The Langue de Barbarie National Park lies south-west of the Guembeul Avifaunal Reserve (part of site SN005), about 25 km from St Louis. It consists of a 20-km length of intertidal flats and sand-dunes on a spit formed across the mouth of the Senegal river. It includes both marine and riverine (brackish) waters. The terrestrial part of the park is formed by three main islands, the Ile de Gandiole (2 ha) being the largest. The vegetation on the infertile sandy soils is Sahelian in composition and includes the species Ipomoea pes-caprae, Alternanthera maritima, Sporobolus spicatus and Sesuvium portulacastrum. There are no trees.

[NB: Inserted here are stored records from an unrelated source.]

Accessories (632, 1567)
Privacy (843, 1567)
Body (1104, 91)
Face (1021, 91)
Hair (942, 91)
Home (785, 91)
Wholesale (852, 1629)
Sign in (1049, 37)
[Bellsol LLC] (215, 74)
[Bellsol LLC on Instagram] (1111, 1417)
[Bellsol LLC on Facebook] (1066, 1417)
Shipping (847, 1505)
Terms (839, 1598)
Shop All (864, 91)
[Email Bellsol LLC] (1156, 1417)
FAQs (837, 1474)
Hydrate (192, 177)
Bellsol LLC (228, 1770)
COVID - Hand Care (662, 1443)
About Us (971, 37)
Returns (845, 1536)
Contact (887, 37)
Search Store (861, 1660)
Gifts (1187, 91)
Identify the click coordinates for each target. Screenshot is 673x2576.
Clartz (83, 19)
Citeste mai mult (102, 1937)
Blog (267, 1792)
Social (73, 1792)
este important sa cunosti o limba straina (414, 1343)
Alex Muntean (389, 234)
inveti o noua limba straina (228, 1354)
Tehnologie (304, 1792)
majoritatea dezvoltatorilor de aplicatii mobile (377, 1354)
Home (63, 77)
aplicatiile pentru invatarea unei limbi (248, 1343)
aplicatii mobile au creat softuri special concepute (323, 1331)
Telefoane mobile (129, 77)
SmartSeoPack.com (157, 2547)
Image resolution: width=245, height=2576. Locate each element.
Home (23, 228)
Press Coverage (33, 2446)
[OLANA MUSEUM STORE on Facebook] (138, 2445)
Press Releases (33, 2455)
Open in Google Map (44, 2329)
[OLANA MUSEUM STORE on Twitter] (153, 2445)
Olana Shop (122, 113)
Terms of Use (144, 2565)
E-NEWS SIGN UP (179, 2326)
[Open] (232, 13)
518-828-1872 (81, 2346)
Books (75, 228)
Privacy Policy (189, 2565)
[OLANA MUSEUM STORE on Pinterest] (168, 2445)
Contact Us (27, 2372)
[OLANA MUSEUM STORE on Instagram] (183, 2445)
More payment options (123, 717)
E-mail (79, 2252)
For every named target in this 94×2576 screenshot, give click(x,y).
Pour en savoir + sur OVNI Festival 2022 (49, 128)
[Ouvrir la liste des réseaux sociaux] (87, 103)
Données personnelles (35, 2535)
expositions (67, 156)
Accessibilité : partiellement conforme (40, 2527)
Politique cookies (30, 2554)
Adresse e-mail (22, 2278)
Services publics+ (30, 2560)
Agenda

See Box for key species. The site is particularly important for the large numbers of breeding and wintering gulls and terns, including breeding Sterna nilotica at the southern limit of its breeding range. Larus audouinii (LR/cd) is recorded regularly in small numbers along the river and lagoons (maximum 17 birds recorded from the Langue de Barbarie and St Louis lagoons [part of site SN005] combined in 1994). Sterna sandvicensis and S. albifrons are also recorded wintering in numbers which exceed IBA thresholds, but these records cover the whole coastline from St Louis to Kayar (i.e. also including site SN005, Guembeul Avifaunal Reserve and St Louis lagoons). The site is frequently used by wintering Phoenicopterus ruber; which move between this and all the other sites in the delta area of the Senegal river (i.e. sites SN001 to SN005 inclusive) and south-western Mauritania. Wintering Pandion haliaetus are common. Egretta gularis is recorded breeding (126 pairs in 1998). There is considerable interchange of birds of several species between this site and site SN005, which lies to the north, further upstream along the extensive Senegal river mouth.
Non-bird biodiversity: The marine fauna includes the turtles Chelonia mydas (EN), Dermochelys coriacea (EN), Eretmochelys imbricata (CR) and Caretta caretta (EN).